Neurological diseases share common neuroinflammatory and oxidative stress pathways. Both phenotypic and molecular changes in microglia, astrocytes, and neurons contribute to the progression of disease and present potential targets for disease modification. Src family kinases (SFKs) are present in both neurons and glial cells and are upregulated following neurological insults in both human and animal models. In neurons, SFKs interact with post-synaptic protein domains to mediate hyperexcitability and neurotoxicity. SFKs are upstream of signaling cascades that lead to the modulation of neurotransmitter receptors and the transcription of pro-inflammatory cytokines as well as producers of free radicals through the activation of glia.

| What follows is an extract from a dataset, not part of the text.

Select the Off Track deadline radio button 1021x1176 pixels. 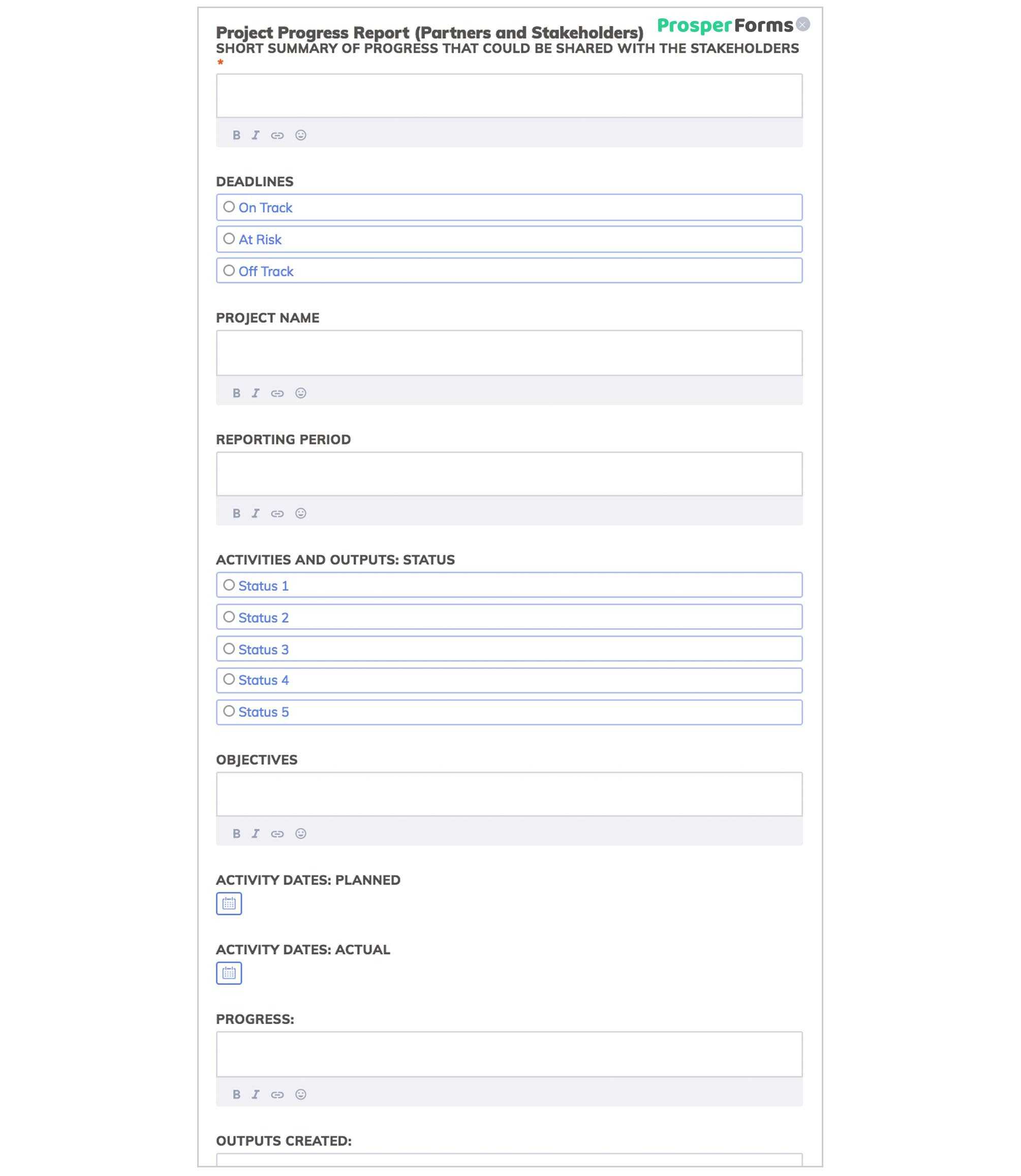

Inducible nitric oxide synthase (iNOS/NOS-II) and nicotinamide adenine dinucleotide phosphate (NADPH) oxidase 2 (NOX2), the major mediators of reactive nitrogen/oxygen species (RNS/ROS) production in the brain, are also upregulated along with the pro-inflammatory cytokines following neurological insult and contribute to disease progression. Persistent neuronal hyperexcitability, RNS/ROS, and cytokines can exacerbate neurodegeneration, a common pathognomonic feature of the most prevalent neurological disorders such as Alzheimer's disease, Parkinson's disease, and epilepsy. Using a wide variety of preclinical disease models, inhibitors of the SFK-iNOS-NOX2 signaling axis have been tested to cure or modify disease progression. In this review, we discuss the SFK-iNOS-NOX2 signaling pathway and their inhibitors as potential CNS targets for major neurological diseases.
Trial registration: ClinicalTrials.gov NCT00992667 NCT04327089.
Nerve cell death, oxidative stress, and inflammation of the brain are the most common pathological processes of many neurological diseases. These processes are mediated through changes in glial cells, the supporting cells in the brain, via several molecular pathways. Some of these pathways are potential drug targets for the mitigation of brain pathology. In this review, we focus on pathways involving Src family kinases, inducible nitric oxide synthase and nicotinamide adenine dinucleotide phosphate oxidase, and their inhibitors, which are promising agents for modifying neurological diseases.